> GOAL:
Copy out the column below on old-time baseball writing word for word, from its headline through its final sentence.

> TEXT EXCERPT:
'''

By the Book: Writing that was out of the ballpark

I was reading about a recent Yankee game and came across this: “ … a triple that was misplayed by centerfielder Nyjer Morgan. Morgan sprinted toward the warning track in pursuit of the well-struck ball, but crashed violently into the padding and fell to the dirt.” My first thought was “old-time sports writing has returned.” It’s rare today to find dramatic descriptions of plays or players, which is fine, I guess, but when I saw “well-struck” and “fell to the dirt” I was back in the ’40s and ’50s when writers like Joe Williams, Dick Young and Joe Trimble covered the games.

I have a scrapbook of World Series newspaper articles from those Yankee/Dodger/Giant years, when the writing, surely florid, stoked your imagination. Here’s the report of a huge play in the sixth game of the ’47 Series:

“Little Al, hydrant high and running like a bunny with his tail afire, raced back, back, back. He finally turned and stuck out his gloved right hand as the ball was about to clear the bullpen barrier … ” Phew! All you Brooklyn/Bronx fans know who Al was, and just relived that moment. Few of us actually saw it — TV sets were few and far between — but we experienced it the next morning, hot off the presses.

'''

> DATASET CONTENT:

'''

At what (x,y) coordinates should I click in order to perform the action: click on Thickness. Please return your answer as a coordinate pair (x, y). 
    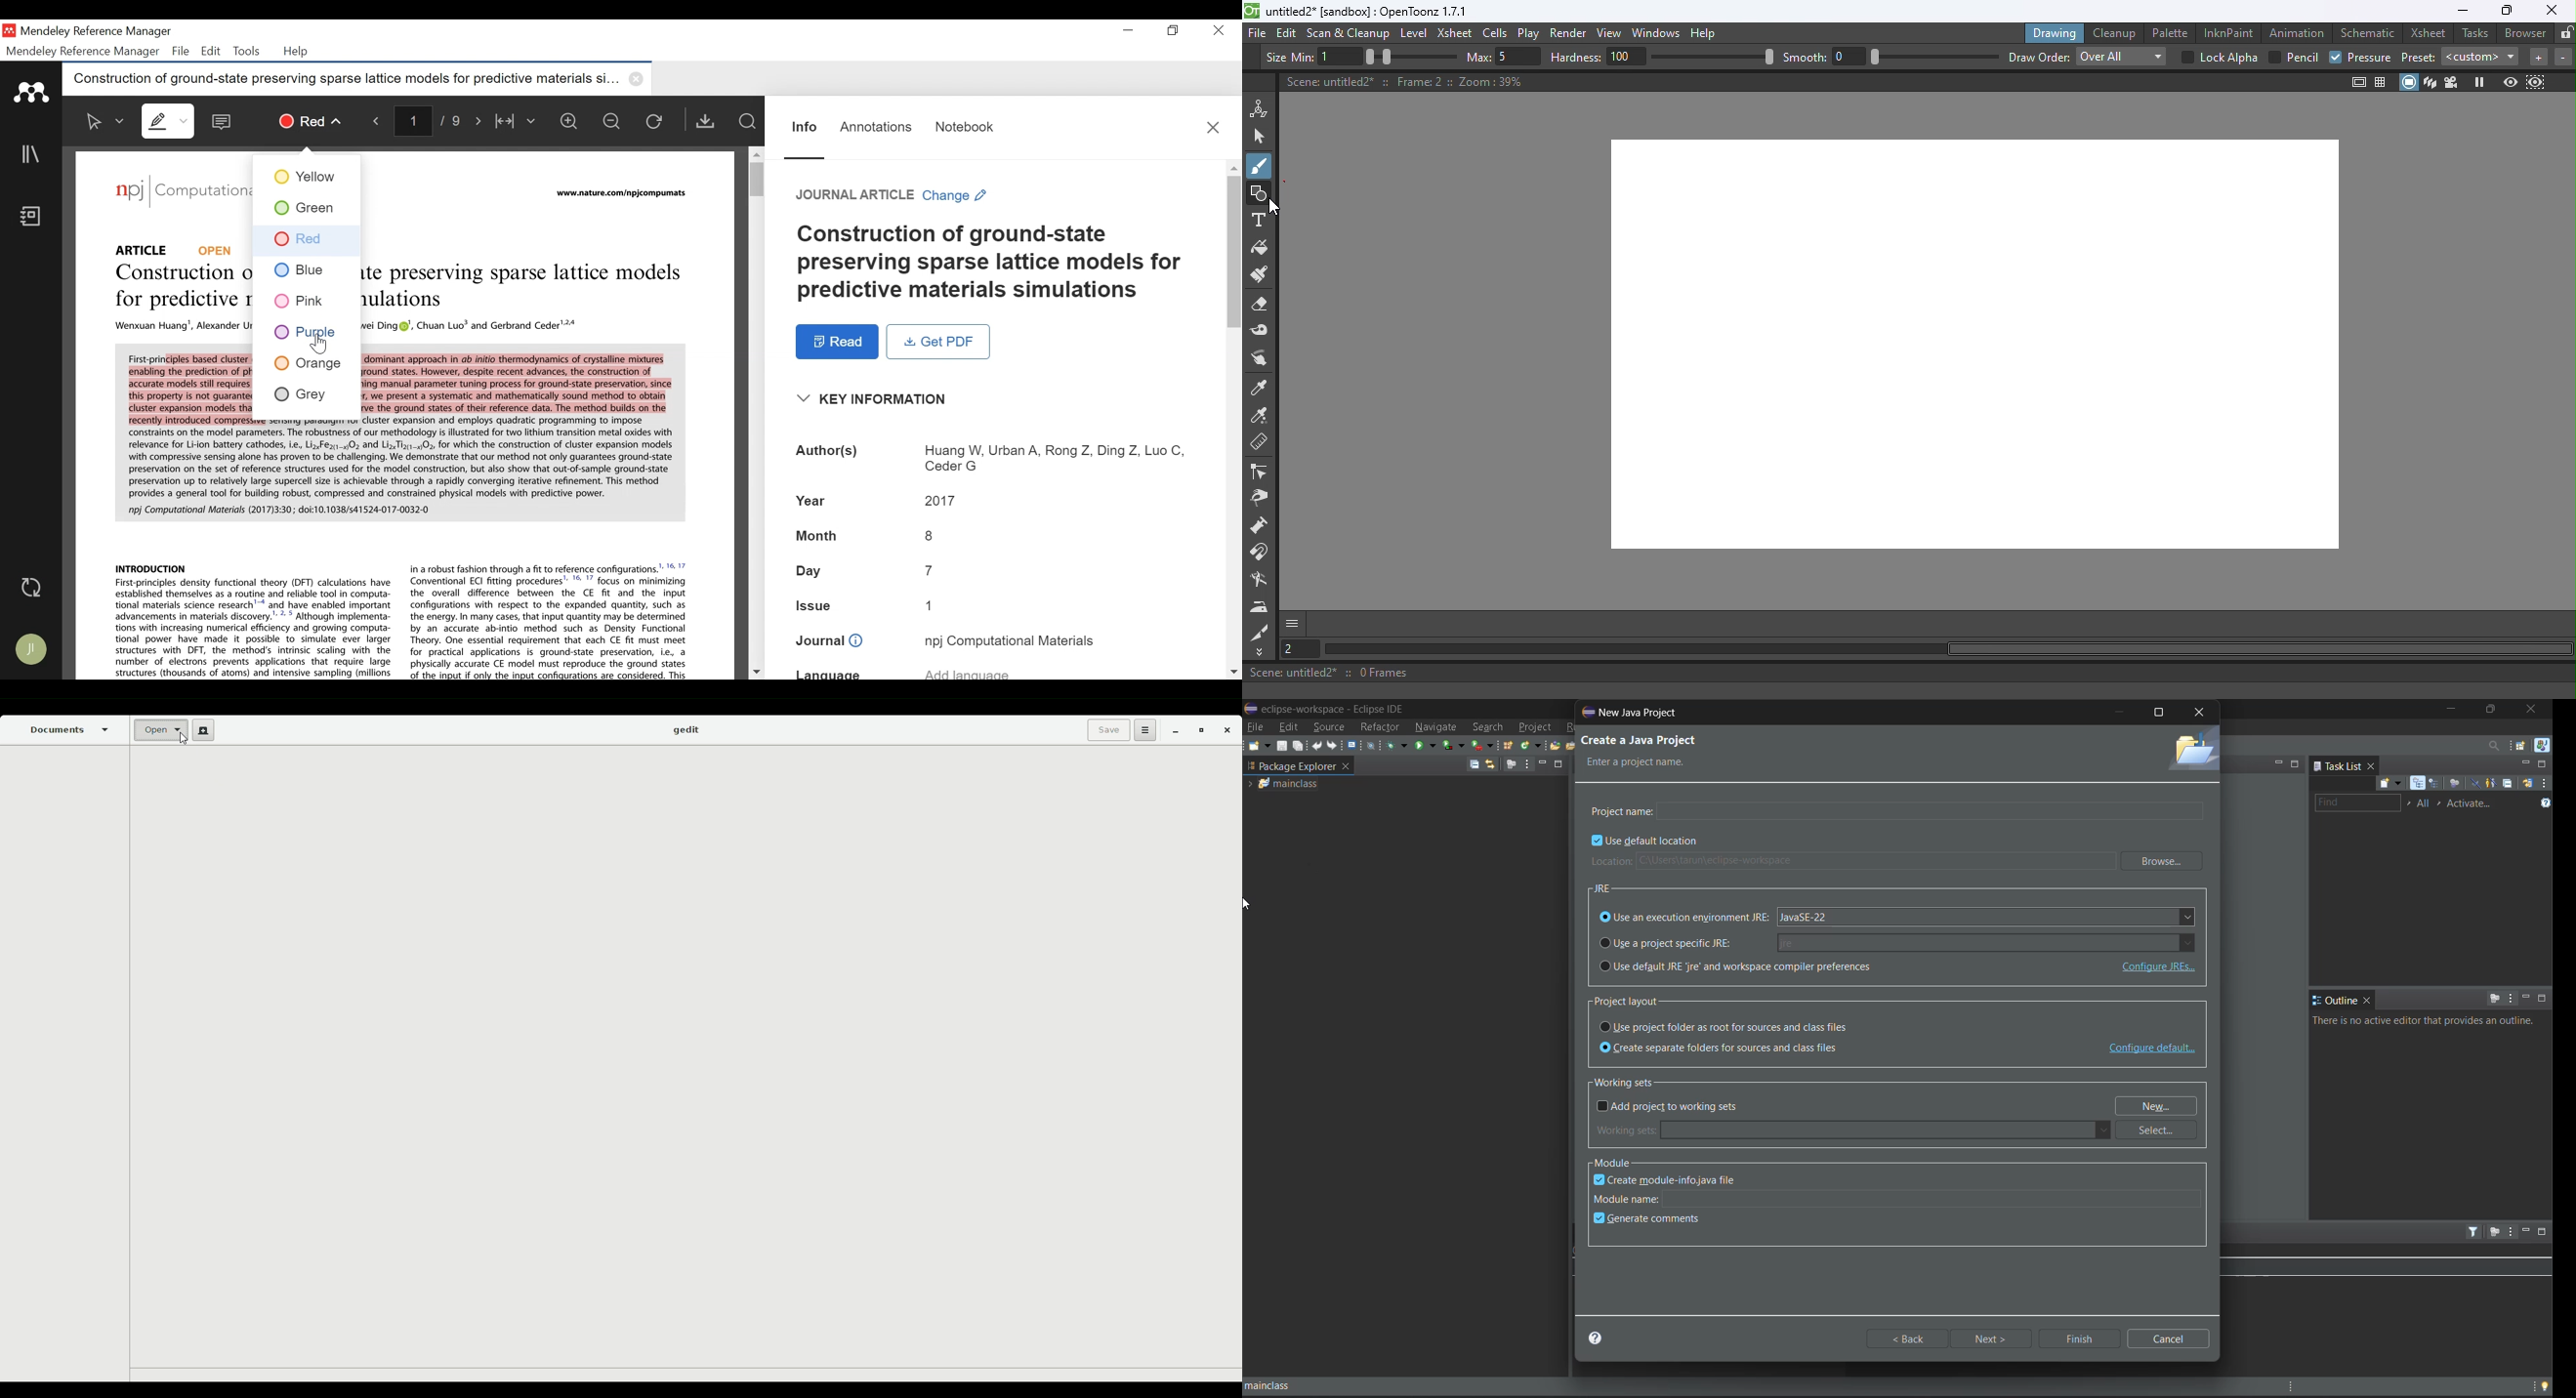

'''

> SOLUTION FOR THIS EXERCISE:
By the Book: Writing that was out of the ballpark

I was reading about a recent Yankee game and came across this: “ … a triple that was misplayed by centerfielder Nyjer Morgan. Morgan sprinted toward the warning track in pursuit of the well-struck ball, but crashed violently into the padding and fell to the dirt.” My first thought was “old-time sports writing has returned.” It’s rare today to find dramatic descriptions of plays or players, which is fine, I guess, but when I saw “well-struck” and “fell to the dirt” I was back in the ’40s and ’50s when writers like Joe Williams, Dick Young and Joe Trimble covered the games.

I have a scrapbook of World Series newspaper articles from those Yankee/Dodger/Giant years, when the writing, surely florid, stoked your imagination. Here’s the report of a huge play in the sixth game of the ’47 Series:

“Little Al, hydrant high and running like a bunny with his tail afire, raced back, back, back. He finally turned and stuck out his gloved right hand as the ball was about to clear the bullpen barrier … ” Phew! All you Brooklyn/Bronx fans know who Al was, and just relived that moment. Few of us actually saw it — TV sets were few and far between — but we experienced it the next morning, hot off the presses.